Sabah kalktığım gibi üzerimi değiştirdim. Şimdi bu Emir'in napacağı belli olmaz çünkü. Üstümü değiştirdim banyoya şarkı söyle söyleye girdim ama Emir'i küvette görünce hemen gözlerimi kapadım. Laaan?! Bunun ne işi var burada. Ay çokta sexi. Feriha kendine hakim ol bunlar Emir'in oyunları. Onun oyunlarına gelme. "Pardon." dedim ve banyodan çıktım. Koştura koşutra aşağıdaki tuvalete girdim. Nasıl bakacağım şimdi ben Emir'in yüzüne? Çikolata, neredeydi. Hah dün Emir göstermişti. Hemen gittim, bana kadar çikolata aldım koltuğa oturdum. Yemeye başladım. O sırada kulağıma Emir fısıldadı.
E:İleride birlikte bayo yapacağın adamdan utanmana gerek yok Feriha, dedi ve gitti. Valla bu çok ciddi düşünüyor. İleride falan. Hemen çikolataları masaya koydum ve hızlıca Emir'in yanına gittim. Önüne geçtim ve konuşmaya başladım.
F:Emir, yeter!
E:Anlamadım?
F:Neden bunu yapıyorsun?
E:Neyi Feriha?
F:Hiç bir şey olmamış gibi davranıyorsun. Ben daha geçen gün yanındaki kızı dövdüm. Neden mi? Çünkü sevdiğim adamın yanında benden başka kız görmek istemiyorum anladın mı beni? Ama sen sanki inadına yaparmış gibi kızlarla gidip konuşuyorsun. Amacın ne? Söyleki bende böyle davranmayayım.
E:O kız benim sınıf arkadaşımdı Feriha. Bende ondan not alıyordum. Sen ise beni dinlemeden gidip kıza saç baş daldın. Benim amacım seni sevmek ve ömür boyu seninle mutlu yaşamak Feriha bunu hala anlamadın mı?
F:B-ben. Ama Emir seni kimseyle paylaşamam ben.
E:Bende seni paylaşamam Feriha, dedi ve Feriha'nın dudaklarına yapıştı. Feriha ise Emir öptüğü gibi karşılıtk vermeye başladı. Emir yavaş yavaş Feriha'yı koltuğa götürüyordu. Koltuğa geldikleri zaman Feriha'yı koltuğa ittirdi, Feriha koltuğa yatınca Emir Feriha'nın üstüne çıktı.

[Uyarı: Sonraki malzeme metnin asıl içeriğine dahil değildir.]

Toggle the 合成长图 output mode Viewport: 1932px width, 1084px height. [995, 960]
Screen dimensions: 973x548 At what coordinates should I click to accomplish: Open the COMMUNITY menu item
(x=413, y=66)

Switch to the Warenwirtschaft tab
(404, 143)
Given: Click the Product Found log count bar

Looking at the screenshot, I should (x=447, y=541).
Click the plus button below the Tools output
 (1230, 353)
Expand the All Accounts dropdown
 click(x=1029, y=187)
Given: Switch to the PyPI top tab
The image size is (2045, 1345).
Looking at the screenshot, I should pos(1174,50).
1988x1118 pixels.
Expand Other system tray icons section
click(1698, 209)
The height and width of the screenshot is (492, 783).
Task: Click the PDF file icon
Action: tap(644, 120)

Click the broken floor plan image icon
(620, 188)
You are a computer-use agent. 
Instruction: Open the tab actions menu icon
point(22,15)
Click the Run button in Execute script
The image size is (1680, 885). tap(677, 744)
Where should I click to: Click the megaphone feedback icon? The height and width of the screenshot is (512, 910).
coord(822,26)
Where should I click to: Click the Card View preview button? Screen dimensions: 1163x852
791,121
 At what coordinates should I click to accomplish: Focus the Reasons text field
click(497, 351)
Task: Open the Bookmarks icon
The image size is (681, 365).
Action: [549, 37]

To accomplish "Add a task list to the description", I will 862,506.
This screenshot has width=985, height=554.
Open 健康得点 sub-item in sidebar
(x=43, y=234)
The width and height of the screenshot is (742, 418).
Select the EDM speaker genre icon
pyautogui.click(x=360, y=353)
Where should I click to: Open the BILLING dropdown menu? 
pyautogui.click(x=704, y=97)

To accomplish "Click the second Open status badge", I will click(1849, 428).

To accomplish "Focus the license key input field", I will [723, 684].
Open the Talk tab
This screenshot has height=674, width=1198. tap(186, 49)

Feriha Emir'in kazağını çıkardı, Emir'i kendine daha çok bastırdı. Emir'de Feriha'nın üzerin çıkarttı. Feriha hafif titredi ama aldırış etmedi. Emir Feriha'nın boynuna indi. Küçük ısırıklar bıraktıktan sonra telefon sesiyle birbirinden ayrıldılar. Emir telefona bakarken Feriha'da nefesini kontrol altınaalmaya çalışyıordu. Emir telefonu kapattıktan sonra yerden Feriha'nın kazağını uzattı. Feriha hemen giydi ve mutfağa ilerledi. Emir'de şömine için odun almaya çıktı.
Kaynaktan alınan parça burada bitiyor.